Your answer must be an exact copy of the lines below, from the first through the one with "Click the sender avatar placeholder icon", with no pictures.

- **Information shown**

>>>>>

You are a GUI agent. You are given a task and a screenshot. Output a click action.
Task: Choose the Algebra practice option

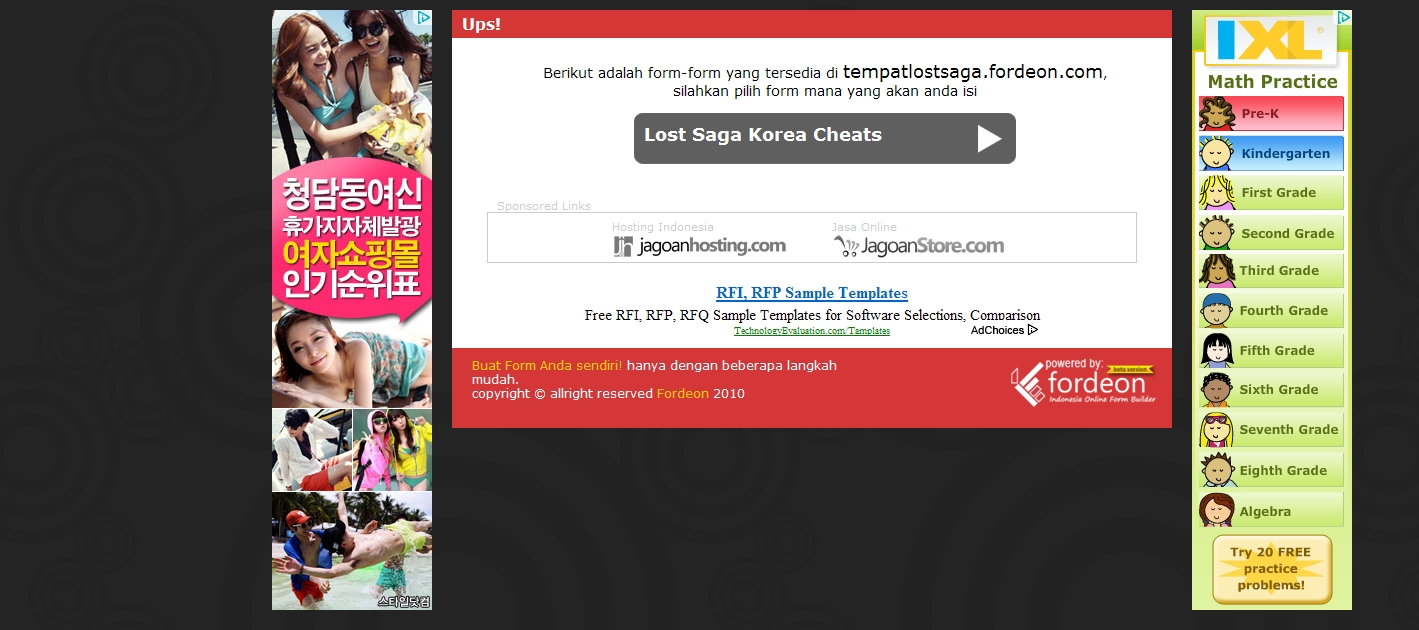(1271, 511)
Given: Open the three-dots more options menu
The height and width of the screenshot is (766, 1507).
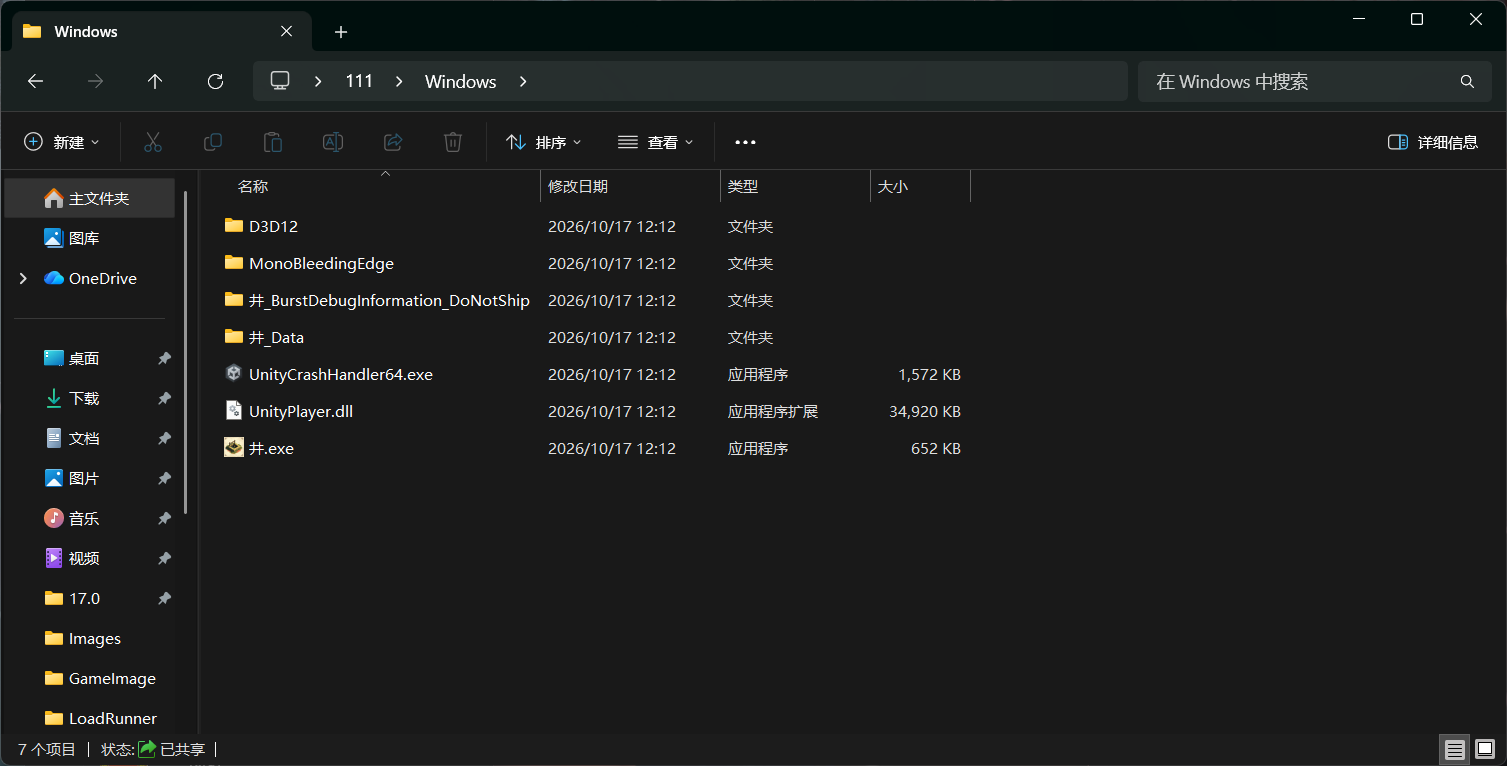Looking at the screenshot, I should [x=745, y=142].
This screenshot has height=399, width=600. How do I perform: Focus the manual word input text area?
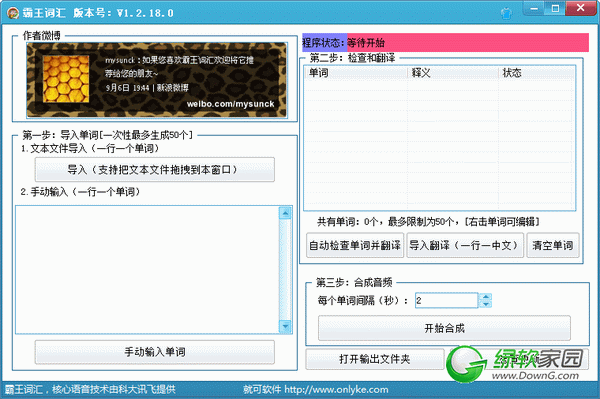[147, 270]
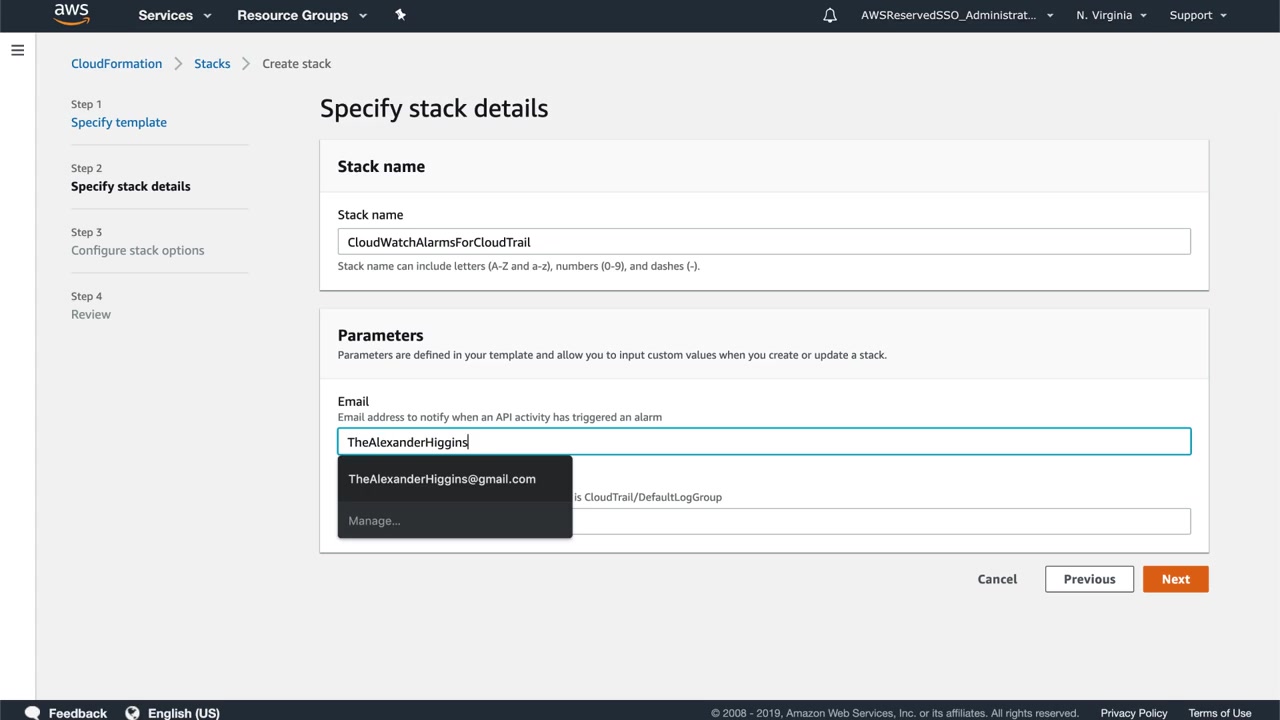
Task: Click the Feedback speech bubble icon
Action: click(32, 713)
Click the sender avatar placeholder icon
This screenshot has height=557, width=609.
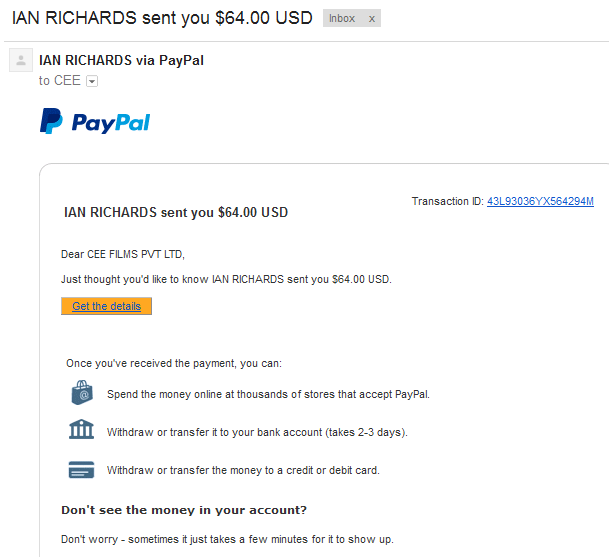tap(21, 60)
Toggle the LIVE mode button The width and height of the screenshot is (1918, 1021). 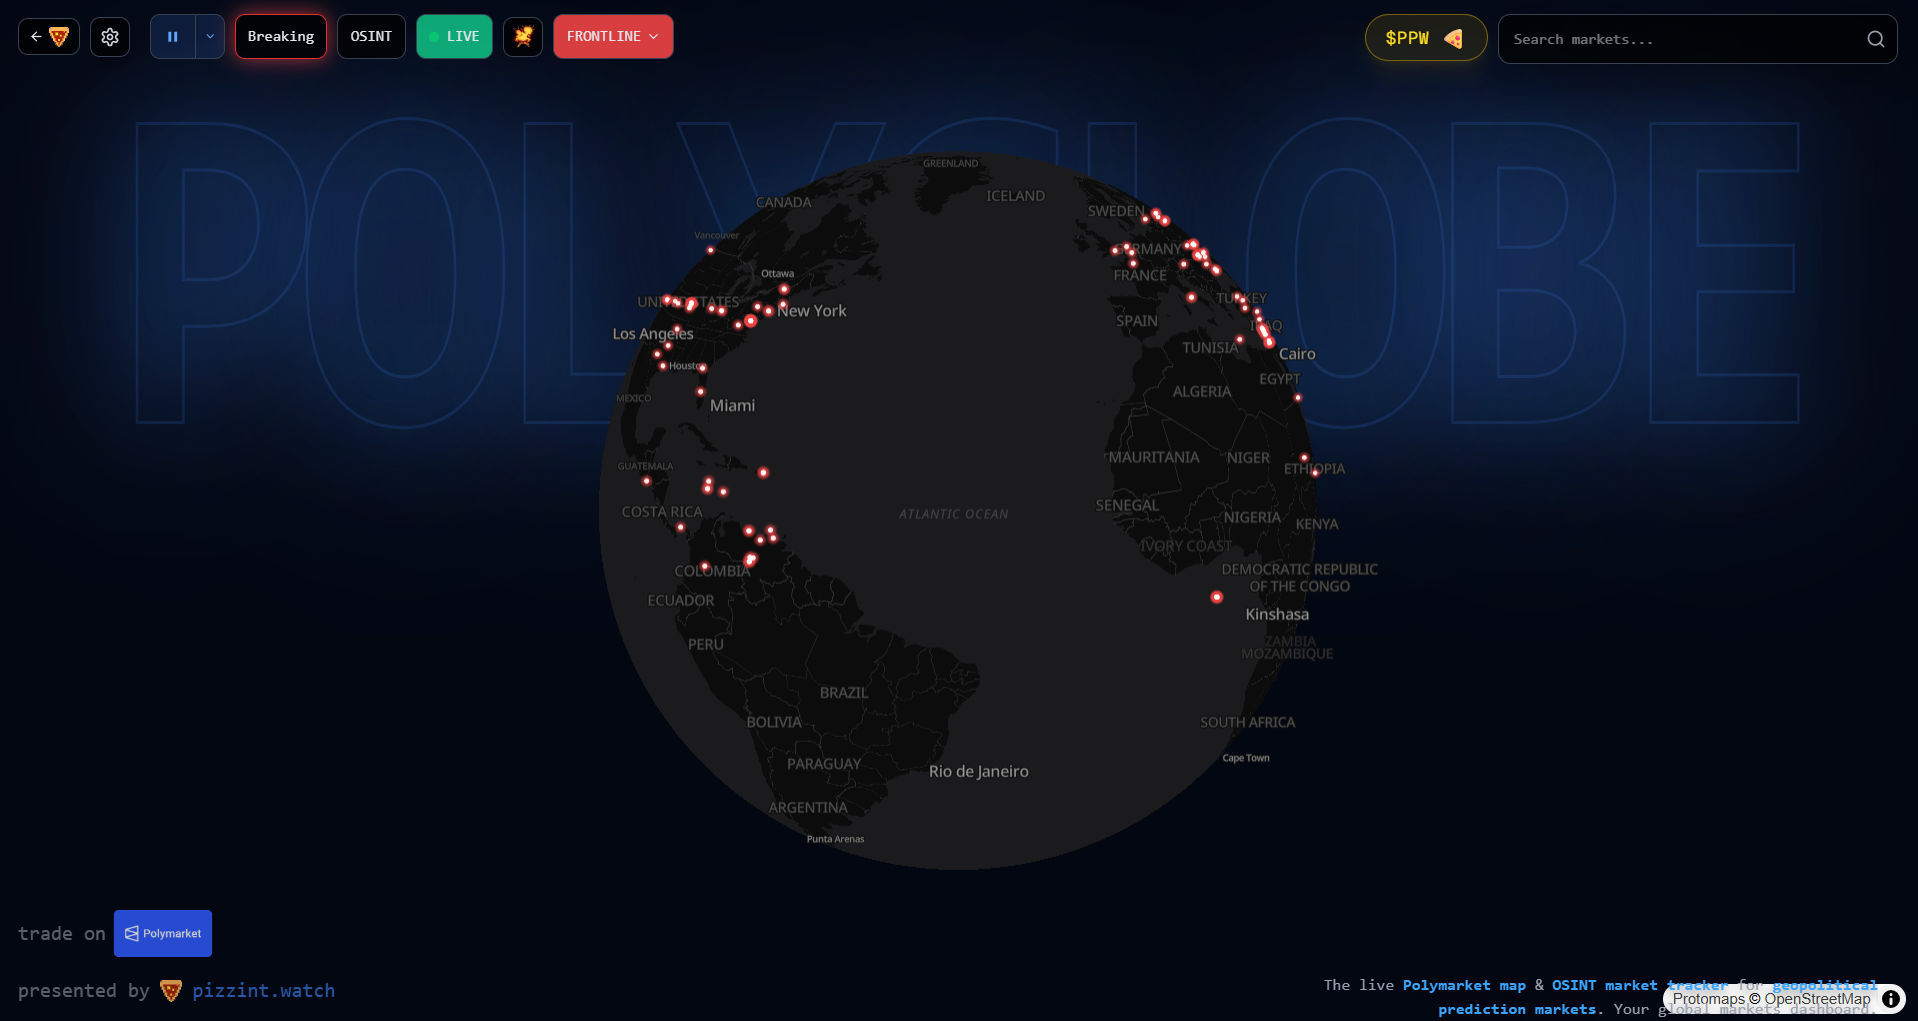click(454, 37)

<<<<<

- **Response box**
You are a GUI agent. You are given a task and a screenshot. Output a click action.
Task: Choose the Algebra practice option

(1271, 511)
Given: Open the three-dots more options menu
The height and width of the screenshot is (766, 1507).
Looking at the screenshot, I should [x=745, y=142].
This screenshot has height=399, width=600. How do I perform: Focus the manual word input text area?
[147, 270]
Task: Click the Feedback speech bubble icon
Action: click(32, 713)
Click the sender avatar placeholder icon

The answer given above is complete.